Written request – Reproduce verbatim the stretch of material from the line containing "Switch to the Channels tab" through the line containing "click(x=1213, y=431)", including both of those lines. Omit the pictures from your answer.

Excerpted data –
□ □ □

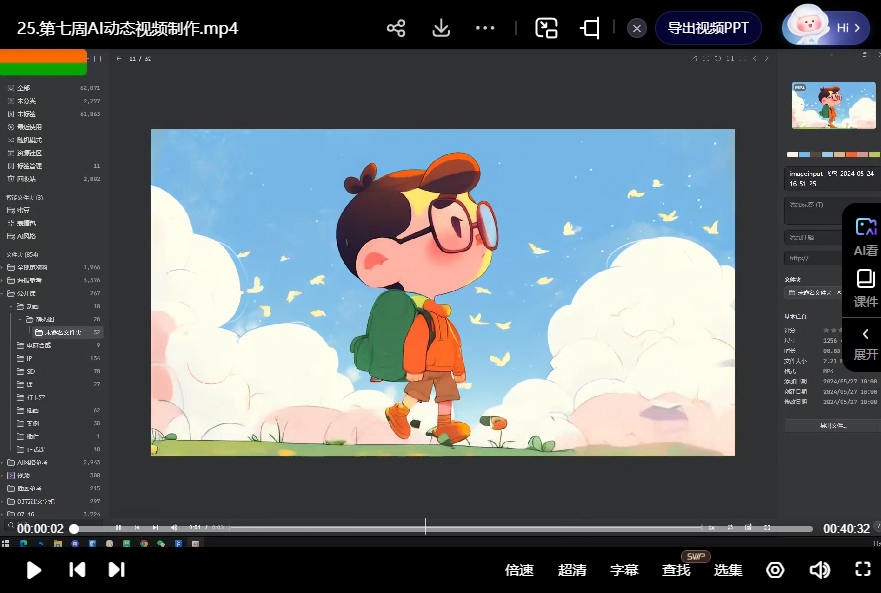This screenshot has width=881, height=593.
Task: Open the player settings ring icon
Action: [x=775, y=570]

□ □ □

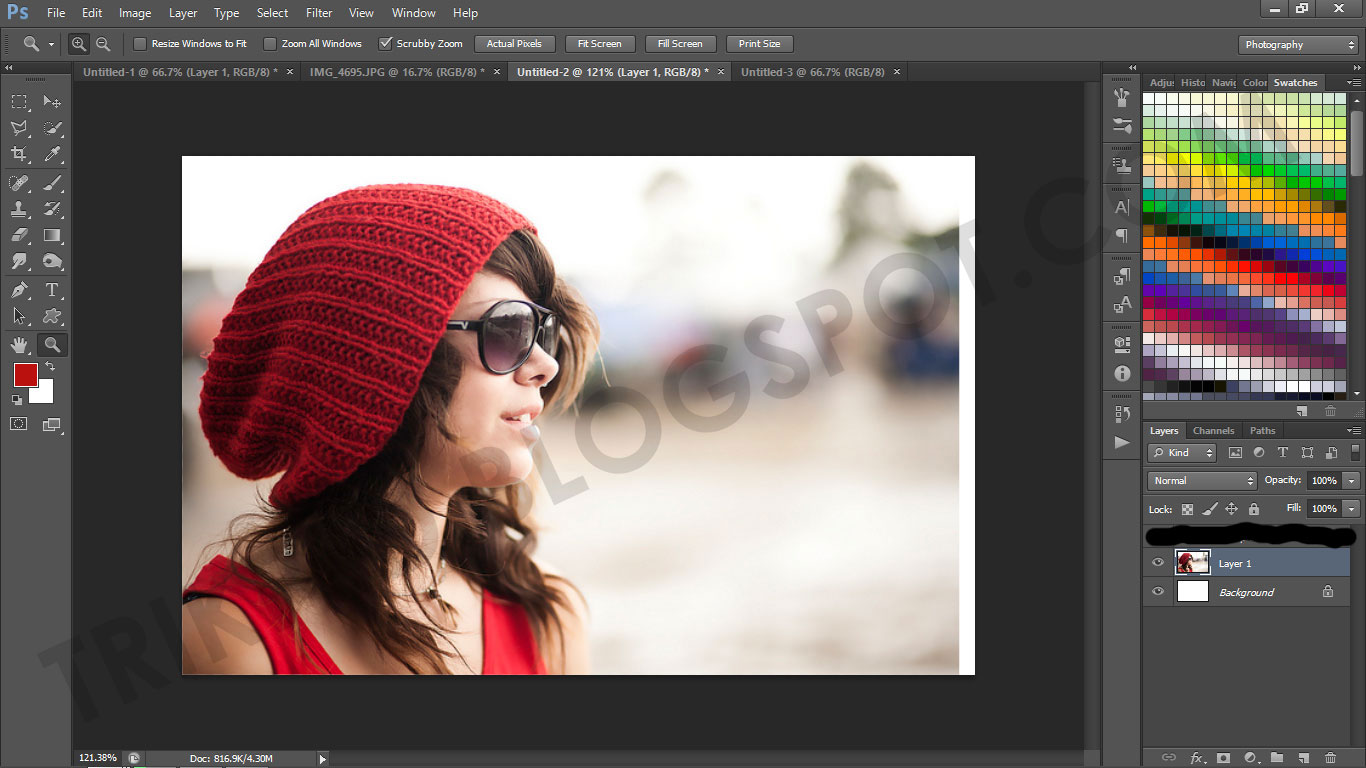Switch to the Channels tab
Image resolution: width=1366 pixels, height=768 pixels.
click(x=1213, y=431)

□ □ □

Final answer –
Switch to the Channels tab
Image resolution: width=1366 pixels, height=768 pixels.
click(x=1213, y=431)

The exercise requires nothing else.